Selective Catalytic Oxidation of Cyclohexene with Molecular Oxygen: Radical Versus Nonradical Pathways

We study the allylic oxidation of cyclohexene with O₂ under mild conditions in the presence of transition-metal catalysts. The catalysts comprise nanometric metal oxide particles supported on porous N-doped carbons (M/N:C, M=V, Cr, Fe, Co, Ni, Cu, Nb, Mo, W). Most of these metal oxides give only moderate conversions, and the majority of the products are over-oxidation products. Co/N:C and Cu/N:C, however, give 70–80 % conversion and 40–50 % selectivity to the ketone product, cyclohexene-2-one. Control experiments in which we used free-radical scavengers show that the oxidation follows the expected free-radical pathway in almost all cases. Surprisingly, the catalytic cycle in the presence of Cu/N:C does not involve free-radical species in solution.
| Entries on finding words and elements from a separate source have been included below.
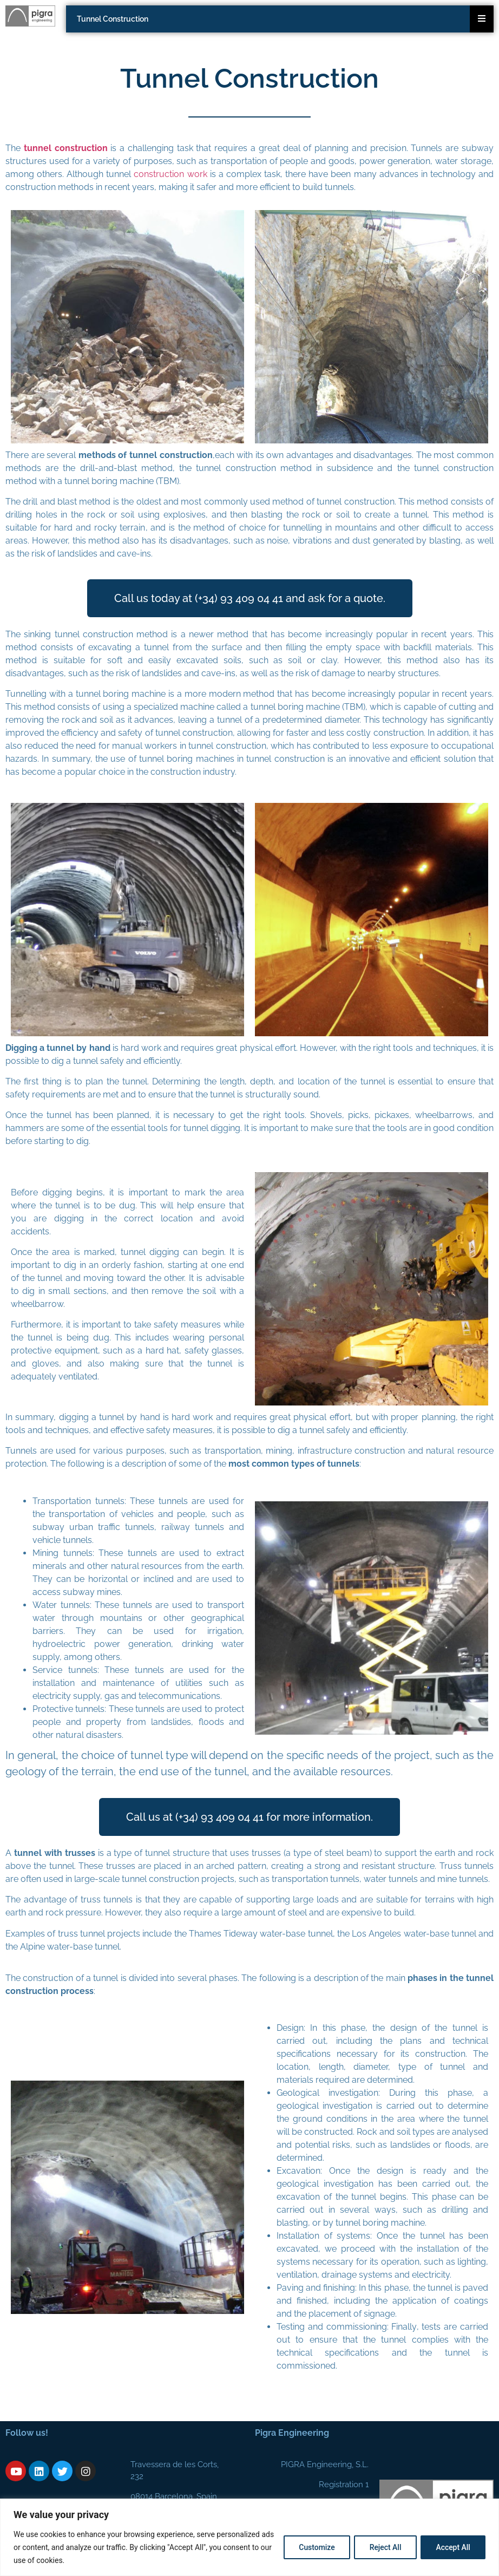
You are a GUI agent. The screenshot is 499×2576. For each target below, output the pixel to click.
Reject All (383, 2547)
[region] (249, 2537)
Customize (314, 2547)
Optimisation of this catalyst gives >85 % conversion with >60 % selectivity to the allylic ketone at 70 °C and 10 bar O₂. We used SEM, X-ray photoelectron spectroscopy and XRD to show that the active particles have a cupric oxide/cuprous oxide core–shell structure, giving a high turnover frequency of approximately 1500 h⁻¹. We attribute the high performance of this Cu/N:C catalyst to a facile surface reaction between adsorbed cyclohexenyl hydroperoxide molecules and activated oxygen species.